Thursday, April 7, 2011

Insect.

Every country has its offbeat delicacies and Mexico is no exception.  For Mexicans, it's all about insects!

I munched on scorpions when I was in Beijing and they were actually quite tasty.  I definitely want to sample what Mexico has to offer.

Considered a delicacy by Mexicans, chapulines or grasshoppers are available only in certain parts of Mexico, the state and city of Oaxaca being best known.  High in protein and low in fat, chapulines are a cheap form of nutrition and have been on the Mexican menu for over 3000 years. Oaxacans, typically from ethnic minorities like the Zapotec,  consume 85 different insects including 15 varieties of grasshoppers (Orthoptera).  I didn't know there were that many different varieties to choose from.

Chapulines consumed are harvested primarily from corn (maize) and alfalfa fields. Chapulines are harvested only at certain times of year - from their hatching in early May through the late summer/early autumn.  We'll be in Mexico in late July at the height of the season. Woohoo ?!?!

Chapulines are collected early in the morning when the ground is cool and the chapulines are dormant.  The harvesting is typically done by men and younger boys using nets to catch them and bags to collect them in.  The harvested chapulines are then left in a cool dark place for 2-3 days so they can clean themselves.  Nothing worse than munching down on a dirty chapulin :-)

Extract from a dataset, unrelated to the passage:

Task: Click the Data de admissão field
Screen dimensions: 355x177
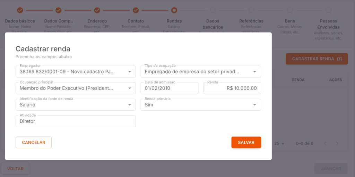Action: 170,88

After they’re cleaned and washed, the bugs are toasted on a comal (clay cooking surface) with lemon juice, garlic and sal de gusano to create a sour-spicy-salty taste. Chapulines are often fried in chilies, salted and served with lime. From what I've read, chapulines are a common street food in Oaxaca where they are eaten as snacks or as part of a main dish, stuffed into a taco for example. 

Photo by Sara Bonisteel
Escamoles are the larvae of giant black ants the genus Liometopum which makes its home in the roots of the agave (tequila) or maguey (mezcal) plant in.  Escamoles are considered a delicacy and are sometimes referred to as "insect caviar". They have a cottage cheese like consistency and taste buttery, yet slightly nutty.  Collecting the eggs must be done with extreme care since the ants are highly venom.  Some poor farmer must have been really, really hungry to go through all this effort!

The most popular way to eat them is in a taco with guacamole though I have seen them served with eggs.  Escamoles for breakfast or maybe I can down my chapulines taco with an escamoles tacos?

However I get to eat them,  if I have a chance to try both these insect delicacies, I will.  But, I think I better bring along the Pepto Bismol just in case they don't agree with my stomach!